The patient was a 65-year-old male with a history of gastrectomy due to gastroduodenal ulcer. He suffered vomiting due to peripheral vertigo for 22 days and then presented diplopia and bilateral ptosis. Examination on admission found the complete triad with encephalopathy, sixth nerve paresis, paralysis of downwards and right gaze, vertical nystagmus and ataxia, as well as bilateral ptosis and dysmetria and areflexia in lower limbs. The time from the onset of clinical symptoms until diagnosis was 17 days. Thiamine levels were normal. The MRI showed a signal alteration in the diencephalon, mammillary bodies and periaqueductal area (Fig. 1). The initial response to thiamine was good, with improvement of encephalopathy and ophthalmoparesis. A control MRI performed 9 months after treatment showed an improvement of signal alteration in the thalamus, hypothalamus and periaqueductal area, and atrophy of the mammillary bodies (Fig. 2). Amnesia, vertical nystagmus and unsteady tandem gait persisted after 9 months follow-up.

Figure 1.

Axial FLAIR images corresponding to Patient 4, showing the typical hyperintensity of periaqueductal and thalamic (left) signals, with clear improvement in the control MRI (right).

(0.82MB).
Figure 2.

Sagittal T1 images of the same patient, initial and at 9 months, showing atrophy of the mammillary bodies (arrow).

(0.25MB).
Patient 5

The patient was a 46-year-old male with arterial hypertension, peripheral vascular disease and acute myeloid leukaemia, who was treated with bone marrow transplantation, achieving complete remission. Three months after transplantation, he suffered vomiting due to non-erosive duodenitis, which persisted for 7 weeks. After that, he began to present clinical symptoms of subacute cognitive impairment with disorientation, amnesia and bradypsychia compatible with encephalopathy. Subsequently, the other symptoms of the clinical triad appeared during admission: bilateral sixth nerve palsy, nystagmus and ataxic gait, as well as right dysmetria. The time from the onset of neurological symptoms to diagnosis was 15 days. Thiamine levels were low. An MRI scan showed hyperintense signal in the diencephalon and mammillary bodies. The initial response to treatment was good, with improvement of all clinical signs. At 6 months, he still suffered a slight memory loss and nystagmus.

Patient 6

The patient was a 55-year-old woman with arterial hypertension, atrial fibrillation, depression, migraine, chronic liver disease from hepatitis C virus and lupus nephritis. She followed treatment with corticosteroids and cyclophosphamide. She was admitted due to vomiting of 14 days’ duration, associated with worsening of renal function. Symptoms remitted after the correction of uraemia.
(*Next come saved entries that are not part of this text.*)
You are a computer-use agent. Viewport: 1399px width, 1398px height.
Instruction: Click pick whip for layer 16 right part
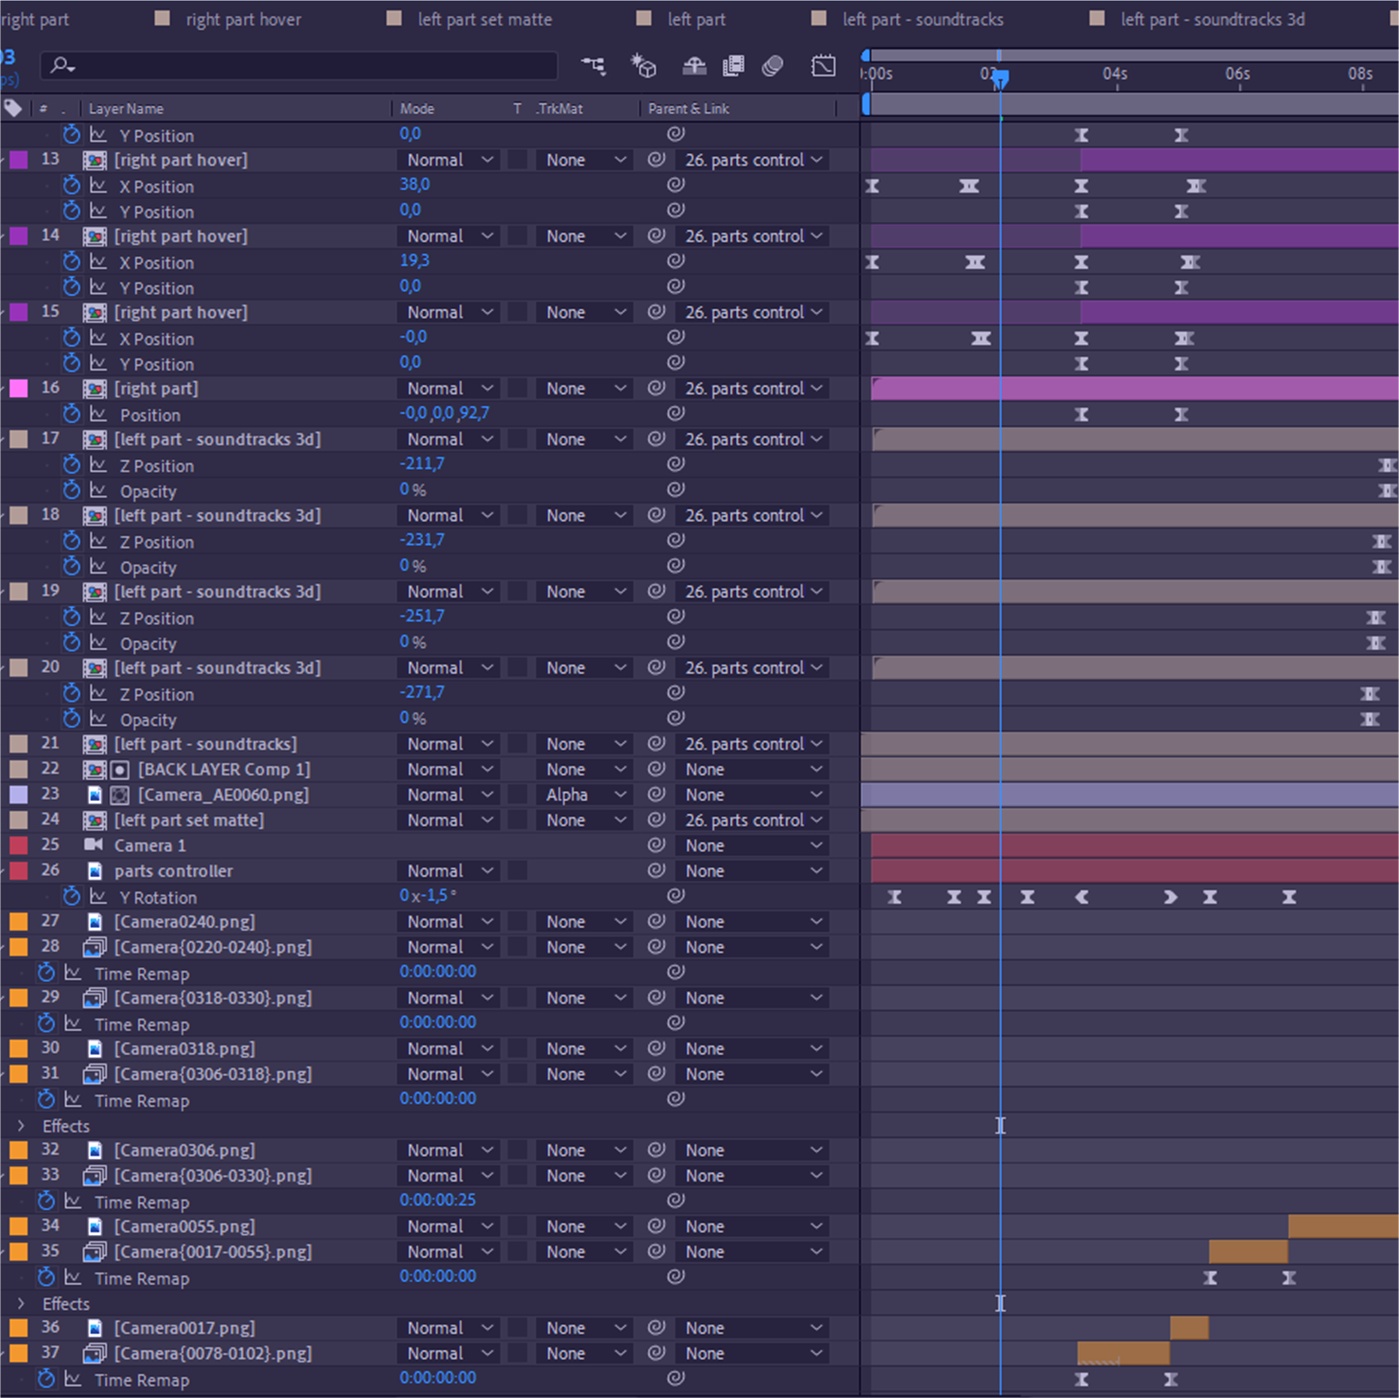pos(656,388)
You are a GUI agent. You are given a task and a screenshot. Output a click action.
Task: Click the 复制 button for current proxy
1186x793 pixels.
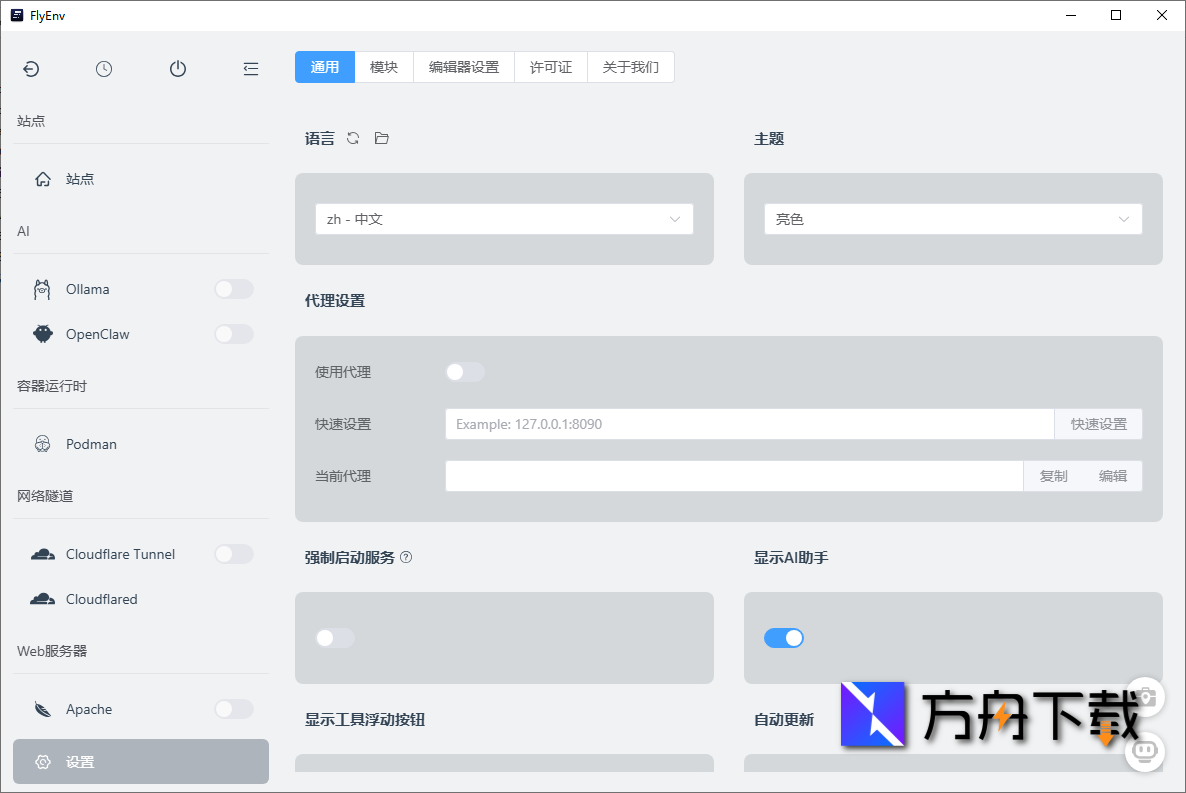point(1053,476)

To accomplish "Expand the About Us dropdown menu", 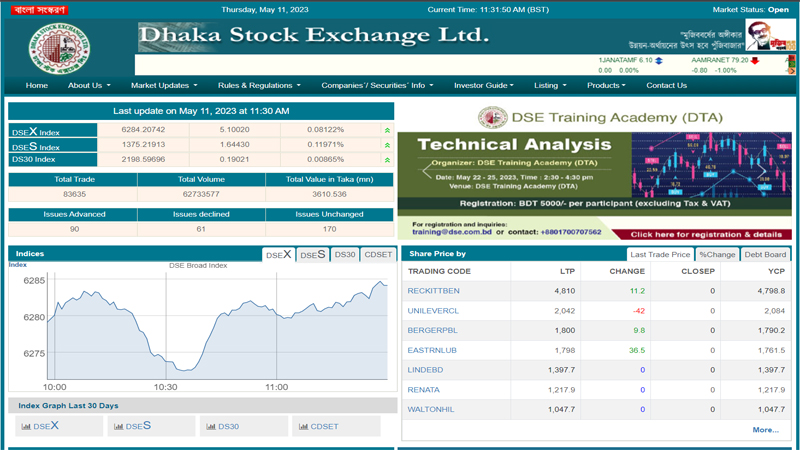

Subsequently, she presented encephalopathy, which was associated with bilateral third nerve palsy and horizontal nystagmus, but no ataxia. She also developed right ptosis, generalised weakness and hyporeflexia. Axonal PNP was demonstrated by electromyography. An upper oesophago-gastroduodenal examination revealed a lack of oesophageal peristalsis and a gastroscopy with biopsy found focally active chronic gastritis. Thiamine levels were not determined. The MRI scan showed an altered signal in the diencephalon, mammillary bodies and periaqueductal area. The time to diagnosis was 7 days. The initial response to thiamine was good, with normalisation of ocular motility. A control MRI performed after 6 months of treatment showed great improvement and residual atrophy of the mammillary bodies. Nevertheless, deficits of recent memory and disorientation persisted as sequelae.

Patient 7

The patient was a 52-year-old male with a history of gastric cancer treated with gastrectomy and chemotherapy 8 years earlier. He suffered vomiting for 4 months due to tumour recurrence with intestinal ulcer as well as oral intolerance, which required admission and parenteral nutrition. During admission, he began to experience loss of vision. An ophthalmologic examination revealed bilateral papilloedema and achromatopsia. Subsequently, the classic triad of symptoms appeared, with bilateral paralysis of the third, fourth and sixth cranial nerves, nystagmus in all directions, encephalopathy and ataxia. In addition, the patient suffered left facial palsy, mild hemiparesis, left dysmetria, right Babinski sign and hyperreflexia. The time from the onset of neurological symptoms to diagnosis was 30 days. Thiamine levels were normal. An MRI scan showed hyperintense cortical regions in the diencephalon, the mammillary bodies and periaqueductal area. The initial response to thiamine was good, with resolution of most symptoms; however, mild nystagmus and moderate encephalopathy persisted, still present at 6 months.

Patient 8

The patient was an 82-year-old male with hypertension, chronic heart failure and hiatal hernia, who was admitted due to symptoms of gait instability and dyspnoea. Arterial gasometry showed hypoxemia and a chest computed tomography revealed multiple bilateral pulmonary thromboembolisms, as well as the presence of a non-oat-cell lung cancer with multiple lymphadenopathies and a giant hiatal hernia. Subsequently, the classic triad of symptoms appeared, with encephalopathy, bilateral third nerve palsy, horizontal nystagmus and ataxia. The patient also presented mild paresis of all 4 limbs, left facial paralysis and anarthria. An MRI scan showed an altered signal in the diencephalon, mammillary bodies and periaqueductal area. Thiamine levels were normal. The time from the onset of clinical symptoms until diagnosis was 30 days. There was no prior vomiting in this case. Treatment with thiamine did not produce clinical changes.

Results

The study included 8 non-alcoholic patients with WE (4 men and 4 women), with an age range between 35 and 82 years. Of these, 7 presented a medical history of gastrointestinal pathology and 3 had a history of current neoplastic processes. Persisting vomiting was the trigger in all except 1 case. The initial symptom was encephalopathy in 4 patients, ataxia in 2, diplopia in 1 and papilloedema in another. The classic triad of encephalopathy, oculomotor alterations and ataxia appeared in all patients except in 1, who did not present ataxia. The most commonly affected cranial nerve was the third (4 patients) and all patients suffered nystagmus. Other common neurological signs were dysmetria (5), hemiparesis (5), hypopallesthesia (2) and impaired reflexes (5 with areflexia, 1 with hyperreflexia).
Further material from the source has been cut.